Another notable feature is the relative absence of objects inside many houses. Archaeologists suggest that the buildings may have been deliberately emptied before abandonment, or cleared before later construction phases. This detail gives the site an added human dimension. These were not spaces simply destroyed and forgotten. They may have been closed, cleaned, or reorganized as part of a deliberate social practice.
Decorated obsidian and long-distance connections
Canhasan also stands out for its obsidian tools, including blades and arrowheads. Obsidian is common at many Central Anatolian Neolithic sites, but Canhasan is notable for incised decoration on some obsidian pieces. Researchers have raised questions about why such decoration appears so prominently in Canhasan examples and what this might reveal about identity, symbolic expression, or exchange networks.
The article also notes that motifs on incised arrowheads from Canhasan III may point to possible symbolic relationships with Southeastern Anatolian cultures. Meanwhile, pottery from Canhasan I has previously been compared with Halaf-style ceramics, suggesting some degree of contact, influence, or shared visual tradition with Northern Mesopotamia.
These connections remain under study. Still, they show why Canhasan should not be treated only as a local settlement. It may have been a node in wider prehistoric networks stretching across Anatolia and beyond.

Modern archaeology revisits an old excavation
The renewed Canhasan project also highlights how much archaeology has changed since the 1960s. French’s excavations were advanced for their time, and Canhasan was among the early Anatolian excavations to include botanical studies. But today’s work can go much further.
The new team uses total stations, laser scanners, drones, photogrammetry, georadar, digital databases, GIS mapping, 3D documentation, archaeobotanical and zooarchaeological sampling, and cloud-based data systems. This allows daily interpretation of finds and contexts, rather than waiting until years after excavation.
The project has also focused on heritage protection. When the team returned in 2021, parts of the site had been damaged by agriculture, Canhasan I had accumulated more than 70 tons of waste, and the old mudbrick excavation house built during French’s era had been heavily vandalized. One of the project’s goals is to transform that structure into a cultural and visitor center, linking archaeological research with local heritage and tourism.
A key settlement in the Central Anatolian Neolithic
The first four renewed seasons at Canhasan do not provide all the answers yet. They do something more important: they show where the right questions should now be asked.
Who were the people of Canhasan III? Did they have genetic or cultural links with Boncuklu, Çatalhöyük, or other communities of the Konya Plain?
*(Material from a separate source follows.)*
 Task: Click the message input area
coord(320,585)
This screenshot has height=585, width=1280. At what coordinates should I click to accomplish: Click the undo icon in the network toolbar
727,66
Did their painted floors and plaster traditions form part of the background to Çatalhöyük’s famous symbolic world? What role did Canhasan play in obsidian exchange, regional movement, and long-distance communication?
For decades, Çatalhöyük dominated the story of the Central Anatolian Neolithic. Canhasan now suggests that the story was wider, older, and more connected than one famous site alone can explain.
After 50 years of silence, Canhasan is no longer just an archaeological footnote. It is becoming one of the key places where researchers may finally trace how early farming communities in Central Anatolia built homes, organized space, expressed symbols, exchanged ideas, and helped shape one of the most important cultural landscapes of the Neolithic world.